_Problem:_ Pull out every line in the rows below that contains the word "breadcrumb", and copy each one unchanged.

Dataset entries

++++++++

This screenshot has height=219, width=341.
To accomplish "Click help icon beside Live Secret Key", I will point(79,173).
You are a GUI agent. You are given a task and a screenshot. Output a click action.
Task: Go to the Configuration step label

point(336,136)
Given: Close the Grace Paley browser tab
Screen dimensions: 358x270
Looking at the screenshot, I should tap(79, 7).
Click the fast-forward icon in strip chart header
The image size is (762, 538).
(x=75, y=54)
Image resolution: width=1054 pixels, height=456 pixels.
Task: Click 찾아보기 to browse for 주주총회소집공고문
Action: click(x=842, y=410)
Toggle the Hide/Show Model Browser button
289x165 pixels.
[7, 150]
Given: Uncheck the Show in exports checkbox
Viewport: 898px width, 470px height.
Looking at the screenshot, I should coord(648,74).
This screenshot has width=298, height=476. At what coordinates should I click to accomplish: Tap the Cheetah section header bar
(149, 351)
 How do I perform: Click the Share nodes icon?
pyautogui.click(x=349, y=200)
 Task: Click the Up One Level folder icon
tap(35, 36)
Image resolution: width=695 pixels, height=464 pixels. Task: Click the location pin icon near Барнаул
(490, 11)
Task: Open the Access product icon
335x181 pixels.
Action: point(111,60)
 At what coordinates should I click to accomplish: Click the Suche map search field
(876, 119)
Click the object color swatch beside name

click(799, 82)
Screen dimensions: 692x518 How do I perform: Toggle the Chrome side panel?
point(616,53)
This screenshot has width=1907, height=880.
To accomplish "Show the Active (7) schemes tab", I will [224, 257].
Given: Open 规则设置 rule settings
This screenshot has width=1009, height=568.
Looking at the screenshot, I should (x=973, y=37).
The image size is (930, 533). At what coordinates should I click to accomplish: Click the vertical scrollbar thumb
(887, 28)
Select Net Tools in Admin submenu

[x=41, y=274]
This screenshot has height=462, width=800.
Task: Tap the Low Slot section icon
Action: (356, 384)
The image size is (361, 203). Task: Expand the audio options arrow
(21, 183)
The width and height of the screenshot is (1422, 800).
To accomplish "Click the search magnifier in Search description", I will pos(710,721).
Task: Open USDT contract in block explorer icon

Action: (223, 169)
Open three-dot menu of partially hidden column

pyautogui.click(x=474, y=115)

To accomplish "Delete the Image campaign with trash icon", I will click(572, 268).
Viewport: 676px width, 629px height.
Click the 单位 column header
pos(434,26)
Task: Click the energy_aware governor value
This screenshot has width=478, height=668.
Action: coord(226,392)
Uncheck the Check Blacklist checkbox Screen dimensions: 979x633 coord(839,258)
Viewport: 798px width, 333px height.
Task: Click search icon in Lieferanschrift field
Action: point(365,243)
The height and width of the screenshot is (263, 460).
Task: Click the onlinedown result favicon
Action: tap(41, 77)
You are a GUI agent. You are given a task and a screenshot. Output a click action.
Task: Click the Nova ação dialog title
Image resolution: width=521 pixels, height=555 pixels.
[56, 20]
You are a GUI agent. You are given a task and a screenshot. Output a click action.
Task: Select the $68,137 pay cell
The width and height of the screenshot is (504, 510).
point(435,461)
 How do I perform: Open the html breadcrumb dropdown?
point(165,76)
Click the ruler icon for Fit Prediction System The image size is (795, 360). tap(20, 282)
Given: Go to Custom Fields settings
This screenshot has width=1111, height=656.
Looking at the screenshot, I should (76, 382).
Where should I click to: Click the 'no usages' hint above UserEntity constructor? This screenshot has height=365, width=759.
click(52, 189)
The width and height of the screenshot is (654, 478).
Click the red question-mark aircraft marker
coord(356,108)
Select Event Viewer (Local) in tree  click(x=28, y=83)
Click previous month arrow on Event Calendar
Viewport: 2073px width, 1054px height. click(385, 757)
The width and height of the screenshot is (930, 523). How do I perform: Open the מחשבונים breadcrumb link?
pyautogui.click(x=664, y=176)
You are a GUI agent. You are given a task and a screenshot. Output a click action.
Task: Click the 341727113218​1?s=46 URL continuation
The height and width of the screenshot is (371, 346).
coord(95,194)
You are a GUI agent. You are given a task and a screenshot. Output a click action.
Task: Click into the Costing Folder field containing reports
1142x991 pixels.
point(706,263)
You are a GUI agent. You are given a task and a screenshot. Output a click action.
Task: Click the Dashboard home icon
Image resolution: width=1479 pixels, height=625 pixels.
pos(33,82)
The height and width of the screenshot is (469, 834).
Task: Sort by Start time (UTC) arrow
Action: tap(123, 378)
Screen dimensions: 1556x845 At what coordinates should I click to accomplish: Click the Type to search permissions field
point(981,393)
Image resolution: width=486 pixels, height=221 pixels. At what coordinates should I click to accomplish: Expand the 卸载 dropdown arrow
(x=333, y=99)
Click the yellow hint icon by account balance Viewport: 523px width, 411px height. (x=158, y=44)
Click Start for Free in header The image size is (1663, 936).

++++++++

_Output of the exercise:_
 How do I perform: Open the html breadcrumb dropdown?
The width and height of the screenshot is (930, 523). How do I perform: Open the מחשבונים breadcrumb link?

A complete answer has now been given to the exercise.